A report by the Economic Policy Institute found that the growing U.S. Trade deficit with China has resulted in 3.2 million American jobs lost. The reports examines how the acceptance of China into the World Trade Organization in 2001 has led to job loss in all 50 states and the District of Columbia.

China has greatly benefited from the WTO. They have grown into the world's greatest exporter and second biggest importer. The US is the reverse, the biggest importer and second biggest exporter.

The manufacturing industry has been hit hard since China's acceptance in the WTO. The industry includes imports of computer and electornic parts and accounted for 56 percent of the $240.1 billion increase in the US trade deficit with China. An estimated 1,249,100 jobs were eliminated in the electronic industry.

Other sectors hit hard were apparel (203,900 jobs), textile mills and textile product mills (106,800), fabricated metal products (141,200), electrical equipment, appliances, and components (96,700), furniture (94,700), plastics and rubber products (72,800), motor vehicles (34,800), and miscellanceous manufactured goods (107,600).

The states with the biggest net losses were Califirnia (564,200 jobs), Texas (304,700), New York (179,200), Illinois (132,500), Pennsylvania (122,600), North Carolina (119,600), Florida (115,700), Ohio (106,400), Massachusetts (97,200), and Georgia (93,700).

The authors of the report, EPI's Robert E. Scott and Will Kimball, explain the main impact of their argument.

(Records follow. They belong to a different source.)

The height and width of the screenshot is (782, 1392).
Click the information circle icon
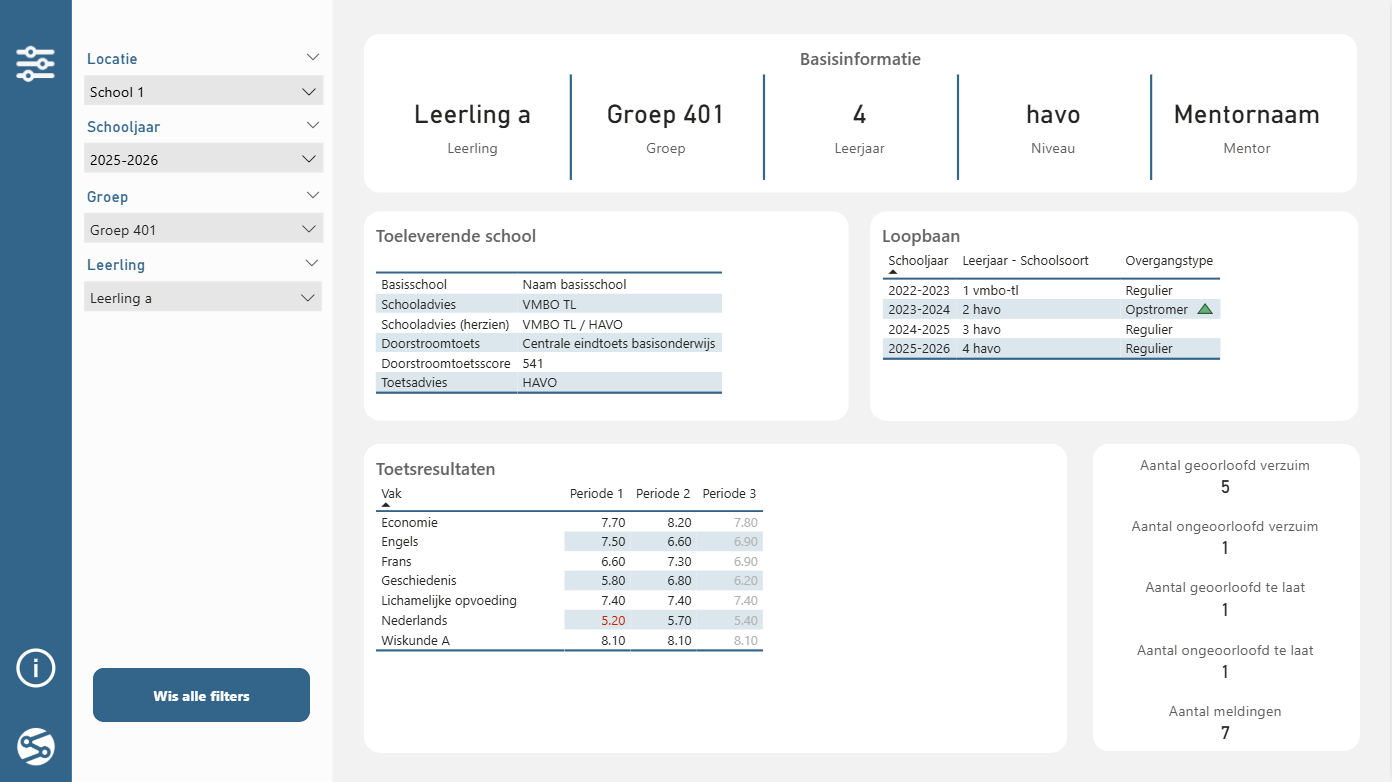coord(36,668)
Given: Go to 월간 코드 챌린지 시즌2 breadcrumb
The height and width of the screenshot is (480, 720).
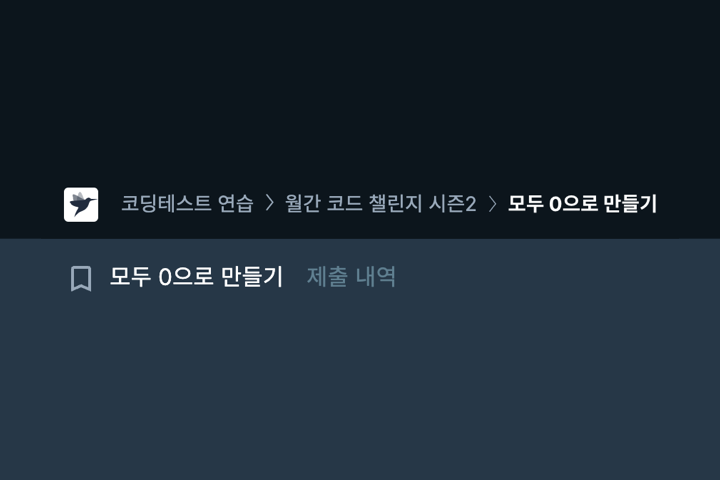Looking at the screenshot, I should (381, 203).
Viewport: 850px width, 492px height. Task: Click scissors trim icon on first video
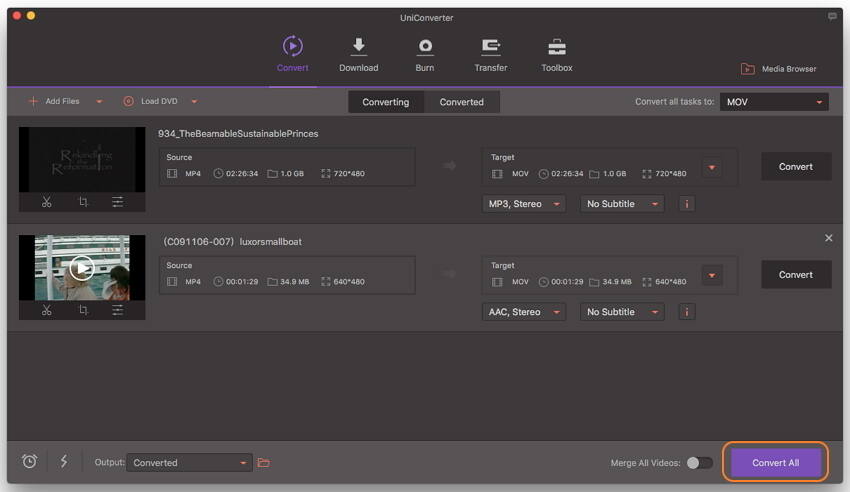pyautogui.click(x=47, y=202)
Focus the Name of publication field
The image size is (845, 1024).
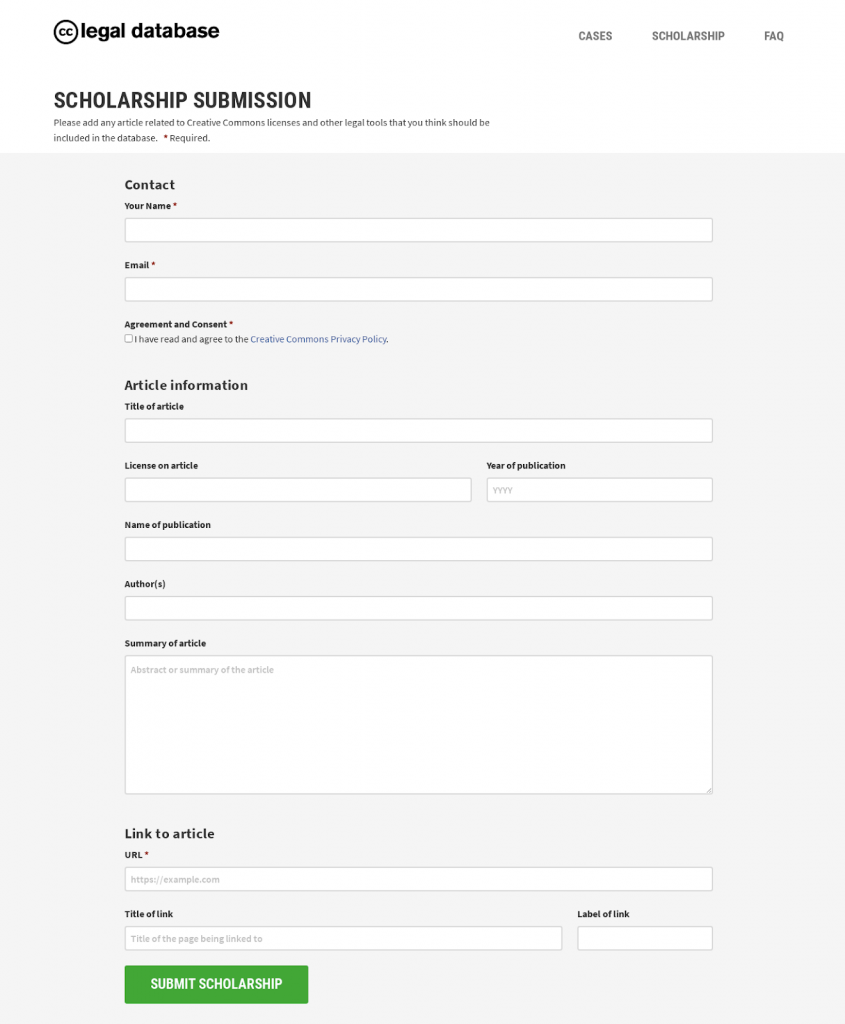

“Between December 2001 and December 2013, 3.7 million U.S. manufacturing jobs were lost," they explain. "The growth of the U.S. trade deficit with China was responsible for the displacement of 2.4 million manufacturing jobs in this period, or about 65 percent of manufacturing jobs lost. Thus, manufacturing job loss due to the growing trade deficit with China accounts for nearly two-thirds of all U.S. manufacturing jobs lost or displaced in this period.”

The report notes currency manipulation, encouraging illegal exports, suppressing labor rights, foreign direct investment and outsourcing as key components to the growing US-China trade deficit.

The report concludes by calling out the administration to address exchange rate policies and labor standards in the Chinese economy.

Other's call for the WTO to make change. The Economist said in 2011 that “the WTO still provides the best means to discipline and cajole. Rather than delivering congressional ultimatums, America and others could make more use of the WTO's rules to curb China's worst infractions.”

Opponents have already written on the report, acknowledging that American jobs are not determined by trade policies. Forbes wrote,

“There’s two problems with this analysis. The first is that it is only looking at costs. We would also need to see what the benefits of greater trade with China have been in order to be able to decide, on balance, whether it has been a good idea or not. The second is that it’s simply not true that trade with China has cost American jobs. For trade does not determine the number of jobs in an economy. That is decided by the level of aggregate demand in said economy.”